May 2008
Published by the American Chemical Society
Volume 9, Number 5
Copyright 2008 by the American Chemical Society
Communications Zwitterionic Polymers Exhibiting High Resistance to Nonspecific Protein Adsorption from Human Serum and Plasma Jon Ladd, Zheng Zhang, Shengfu Chen, Jason C. Hower, and Shaoyi Jiang* Department of Chemical Engineering, University of Washington, Box 351750, Seattle, Washington 98195 Received November 26, 2007; Revised Manuscript Received January 21, 2008
This study examined six different polymer and self-assembled monolayer (SAM) surface modifications for their interactions with human serum and plasma.

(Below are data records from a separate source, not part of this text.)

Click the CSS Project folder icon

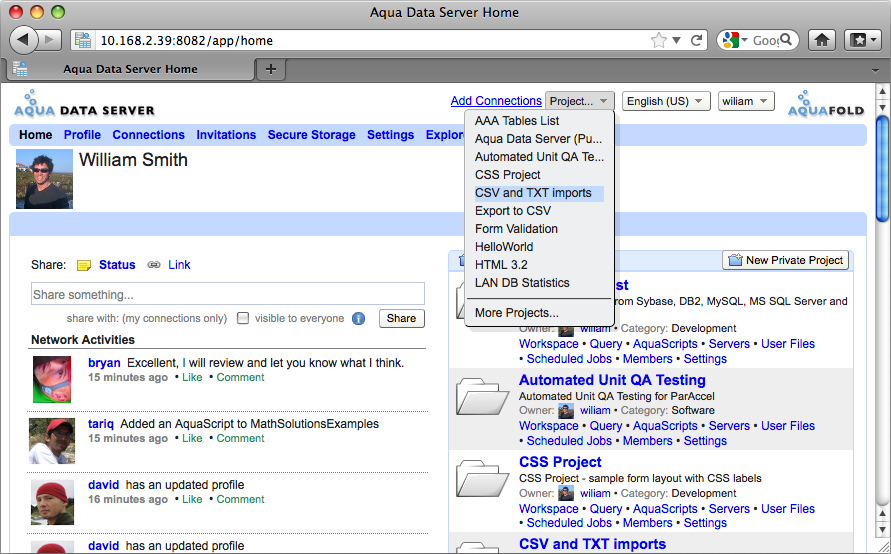[x=483, y=478]
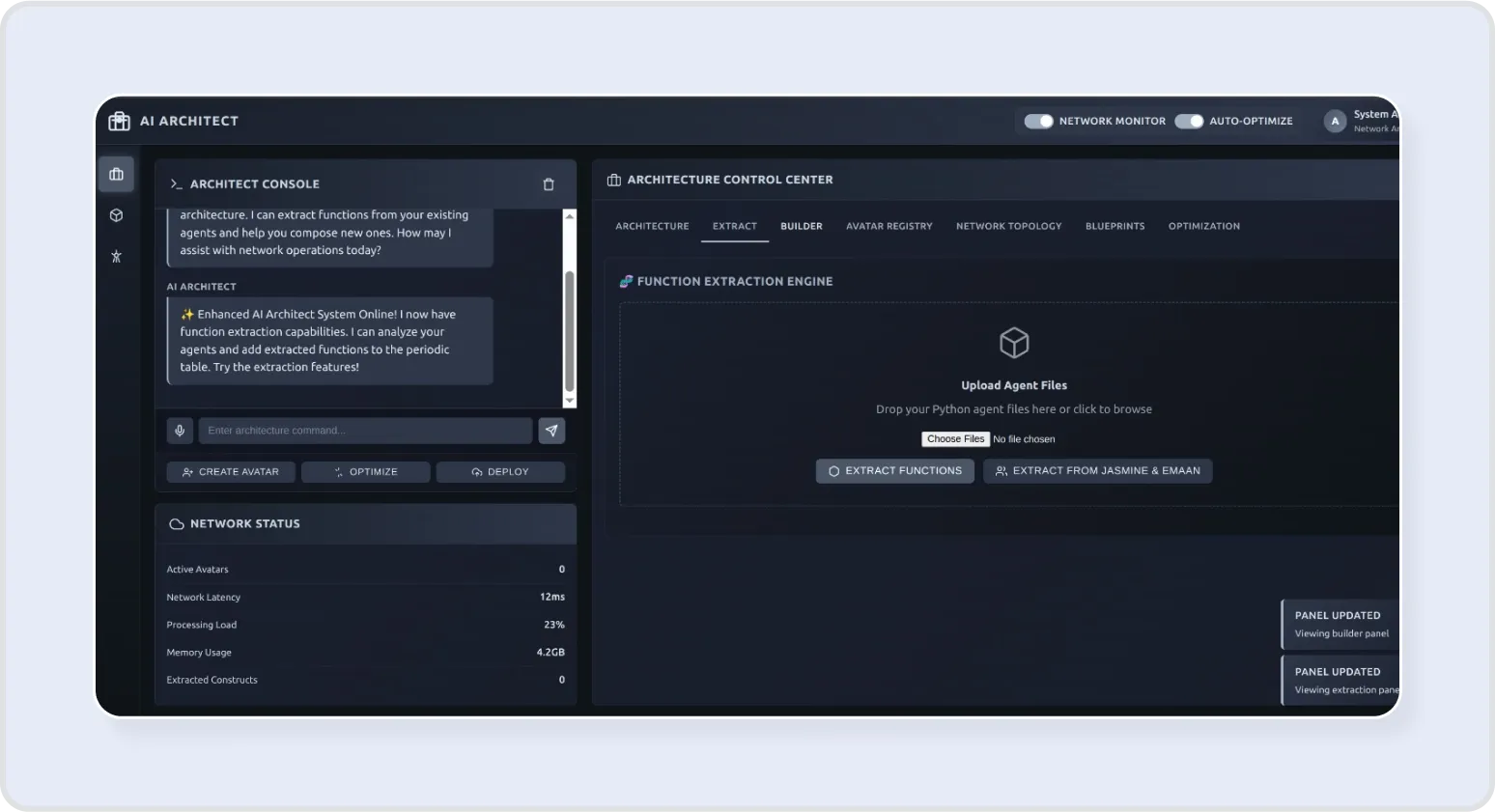Open the user avatar profile circle
The image size is (1495, 812).
tap(1335, 122)
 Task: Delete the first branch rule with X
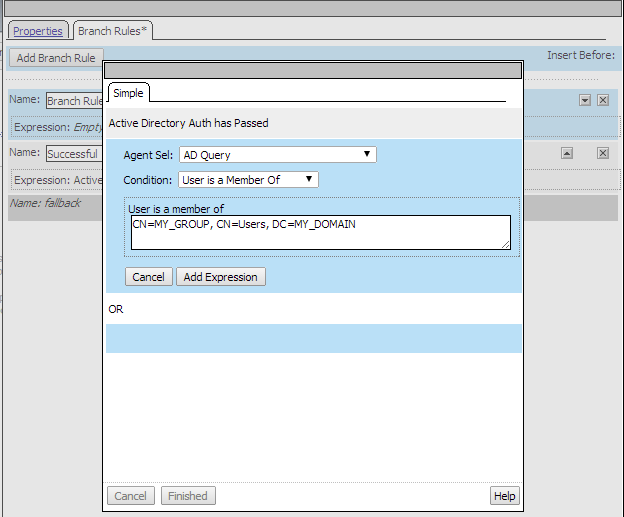click(603, 100)
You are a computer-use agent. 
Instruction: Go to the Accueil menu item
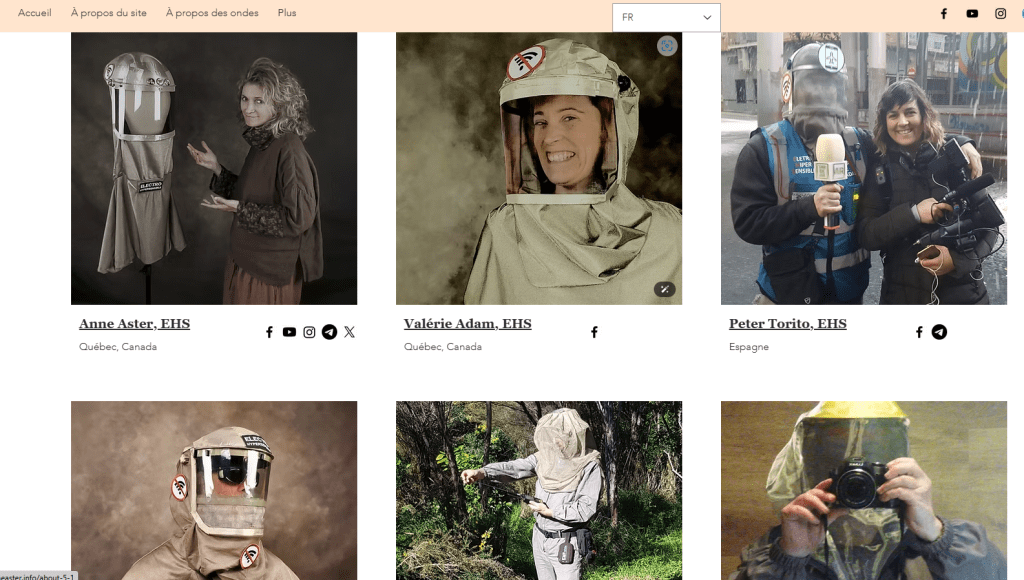pyautogui.click(x=35, y=13)
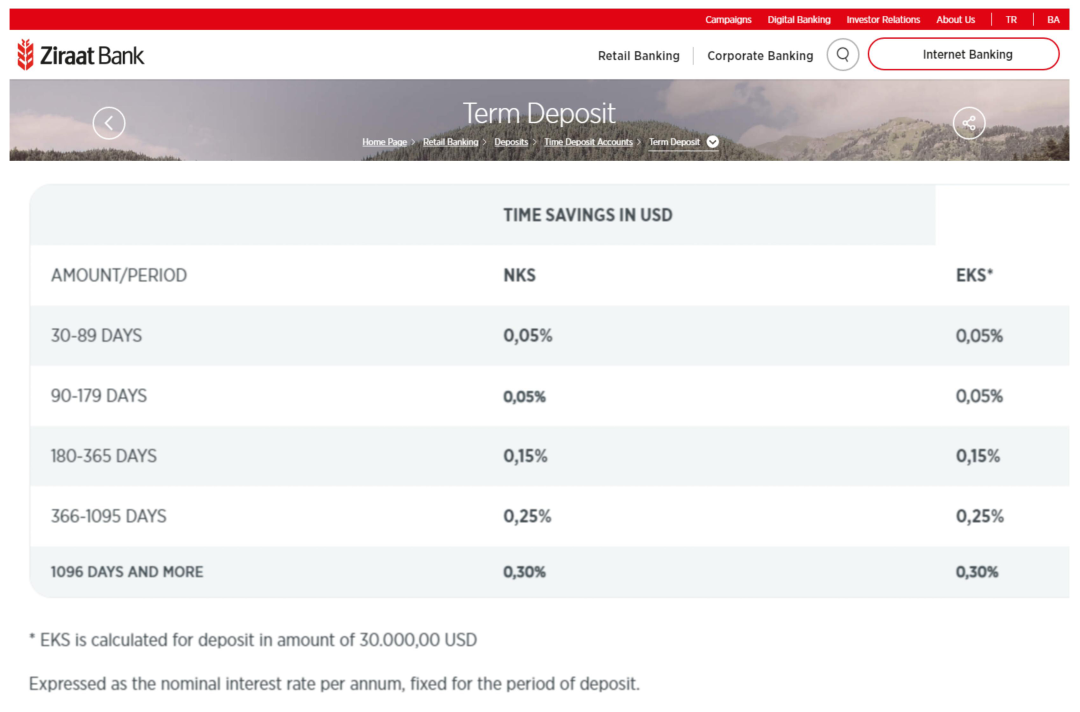Go to Investor Relations
Viewport: 1080px width, 712px height.
[883, 20]
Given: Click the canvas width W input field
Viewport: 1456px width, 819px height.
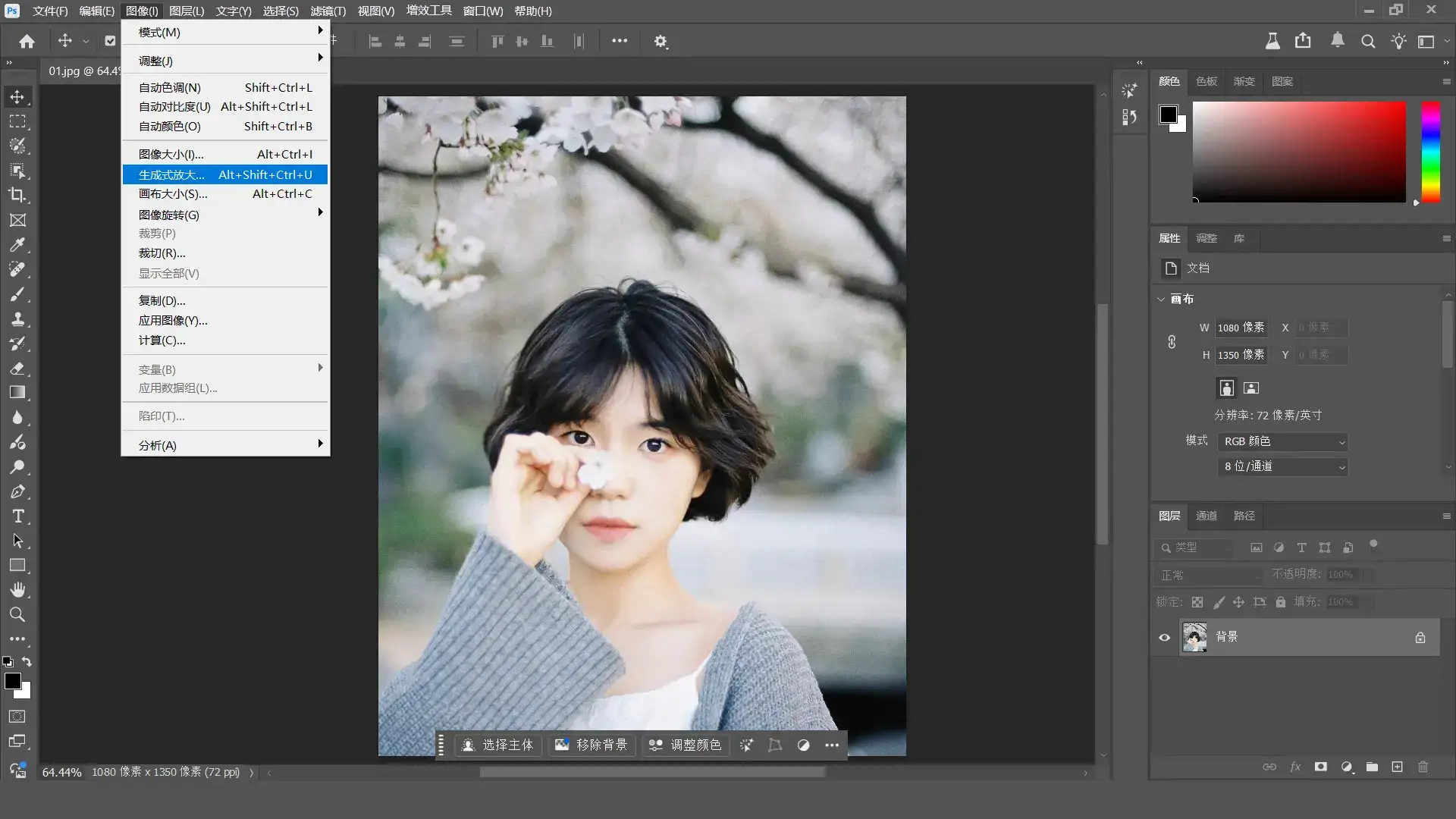Looking at the screenshot, I should pos(1241,328).
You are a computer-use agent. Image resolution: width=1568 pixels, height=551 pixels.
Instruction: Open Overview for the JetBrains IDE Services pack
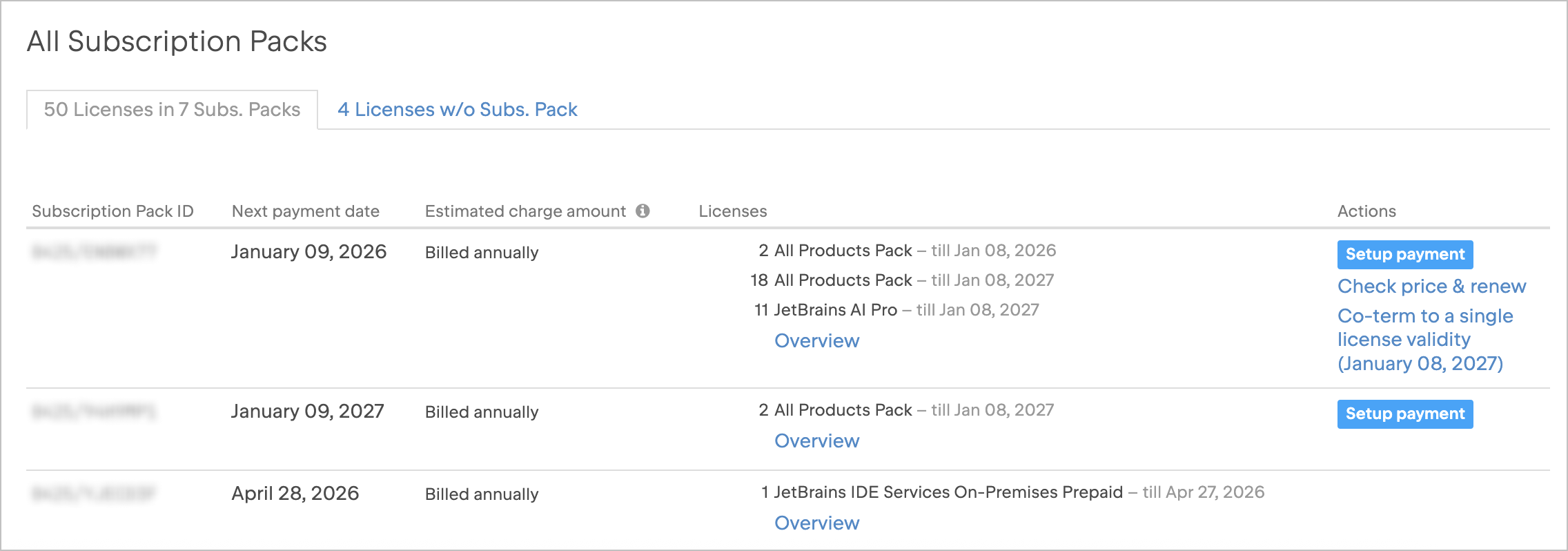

It was demonstrated that zwitterionic polymer surfaces are viable alternatives to more traditional surfaces based on poly(ethylene glycol) (PEG) as nonfouling surfaces. All polymer surfaces were formed using atom transfer radical polymerization (ATRP) and they showed an increased resistance to nonspecific protein adsorption compared to SAMs. This improvement is due to an increase in the surface packing density of nonfouling groups on the surface, as well as a steric repulsion from the flexible polymer brush surfaces. The zwitterionic polymer surface based on carboxybetaine methacrylate (CBMA) also incorporates functional groups for protein immobilization in the nonfouling background, making it a strong candidate for many applications such as in diagnostics and drug delivery.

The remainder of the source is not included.